Verwaltungsgericht Hannover
Urt. v. 18.08.2016, Az.: 4 A 6300/14

Fremdwerbungsverbot; örtliche Bauvorschrift; Werbeanlage

Bibliographie

Gericht
VG Hannover
Datum
18.08.2016
Aktenzeichen
4 A 6300/14
Entscheidungsform
Urteil
Referenz
WKRS 2016, 43414
Entscheidungsname
[keine Angabe]
ECLI
[keine Angabe]

Amtlicher Leitsatz

Leitsatz

Zu den Anforderungen, unter denen in generalisierender Weise Anlagen der Fremdwerbung in einem Mischgebiet durch örtliche Bauvorschriften ausgeschlossen werden können.

Tenor:

Das Verfahren wird eingestellt, soweit die Beteiligten den Rechtsstreit in der Hauptsache für erledigt erklärt haben.

Im Übrigen wird die Beklagte unter Aufhebung des Bescheides vom 02.10.2013 sowie des Widerspruchsbescheides der Region Hannover vom 25.02.2014 verpflichtet, der Klägerin die beantragte Baugenehmigung für eine Fremdwerbeanlage zu erteilen.

Die Beklagte trägt die Kosten des Verfahrens.

Das Urteil ist wegen der Kosten vorläufig vollstreckbar.

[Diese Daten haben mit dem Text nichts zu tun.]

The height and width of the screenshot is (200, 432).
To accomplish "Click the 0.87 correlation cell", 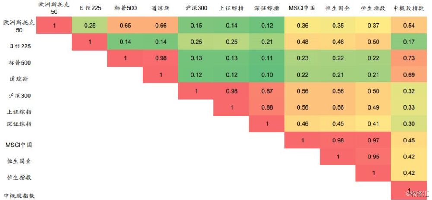I will coord(267,91).
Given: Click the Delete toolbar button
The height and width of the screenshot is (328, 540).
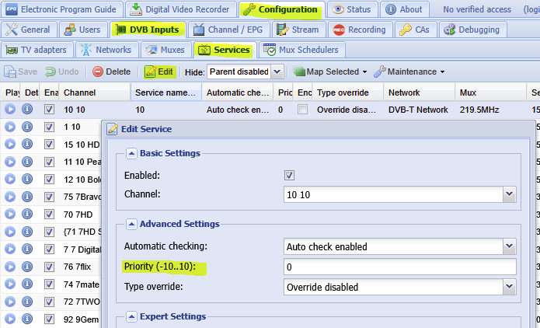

Die Vollstreckungsschuldnerin kann die Vollstreckung durch Sicherheitsleistung oder Hinterlegung in Höhe von 110 % des vollstreckbaren Betrages abwenden, wenn nicht die Vollstreckungsgläubigerin zuvor Sicherheit in Höhe von 110 % des zu vollstreckenden Betrages leistet.

Tatbestand:

Die Klägerin begehrt die Erteilung einer Baugenehmigung für eine Werbeanlage.

Am 18.09.2013 stellte sie einen Bauantrag für die Anbringung einer unbeleuchteten Werbetafel (TopLine) mit einer Größe von 2,87 m x 3,89 m mit Eigenwerbungsschild (Topper) in der Größe von 0,40 m x 3,89 m auf dem Grundstück mit der Flurstücksbezeichnung C. der Flur D., Gemarkung E. („F.“). Zugleich stellte sie einen Antrag auf Erteilung einer Abweichung. Darin wies sie darauf hin, dass sich auf dem Giebel, an dem die Werbeanlage angebracht werden solle, bereits eine Wandbemalung befinde, mit der auf einen etwa drei km entfernt gelegenen Gewerbebetrieb hingewiesen werde.

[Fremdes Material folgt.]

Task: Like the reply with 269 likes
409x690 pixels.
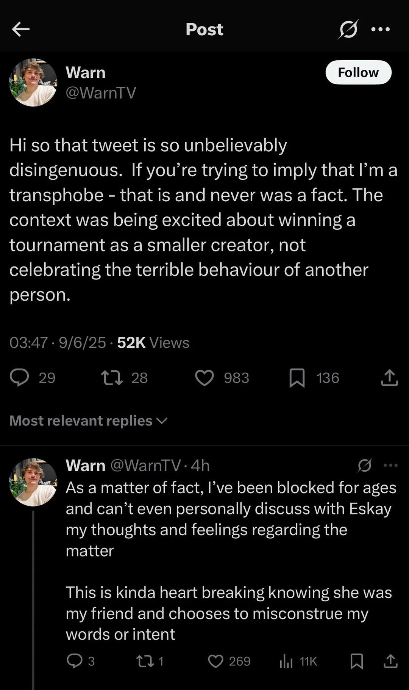Action: coord(216,661)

Das Grundstück liegt im Geltungsbereich des Bebauungsplans Nr. 1 c der Beklagten in der Fassung der 1. Änderung. Der Bebauungsplan weist das Grundstück als Mischgebiet (MI) aus. Zugleich liegt es im Geltungsbereich der am 22.03.2003 in Kraft getretenen Gestaltungssatzung Nr. 2 „Werbeanlagen im Bereich G. - Südlich H.“. Gemäß § 3 Nr. 1 der Gestaltungssatzung sind Werbeanlagen nur an der Stätte der Leistung zulässig. Eine Aufstellung von Werbeanlagen mit wechselndem Plakatanschlag ist nicht zulässig (§ 3 Nr. 2). § 4 der Gestaltungssatzung enthält Regelungen zur Größe von Werbeanlagen. In der Begründung der Gestaltungssatzung heißt es, Bauplanungsrecht könne zu einer unerwünschten Häufung von Werbeanlagen führen. Großformatige Werbeanlagen lenkten Verkehrsteilnehmer durch Wechselwerbung ab. Auch mit Rücksicht auf die zahlreich vorhandene Wohnnutzung erscheine eine Überarbeitung des Bereichs in Bezug auf die Gestaltung von Werbeanlagen geboten. Dabei müssten die privaten Interessen einer angemessenen Werbetätigkeit der ansässigen Betriebe mit dem öffentlichen Belang einer geordneten städtebaulichen Entwicklung in Einklang gebracht werden. Mit der Gestaltungssatzung sollten den ansässigen Betrieben adäquate Werbemöglichkeiten geboten werden.

Mit Bescheid vom 02.10.2013 lehnte die Beklagte die Erteilung der Baugenehmigung unter Verweis auf die Bestimmungen der Gestaltungssatzung ab. Die Erteilung einer Abweichung komme nicht in Betracht.

Den dagegen eingelegten Widerspruch wies die Region Hannover mit Bescheid vom 25.02.2014 zurück. Auf die vorhandene Werbeanlage könne sich die Klägerin nicht berufen, da diese bereits vor Inkrafttreten der Gestaltungssatzung genehmigt worden sei.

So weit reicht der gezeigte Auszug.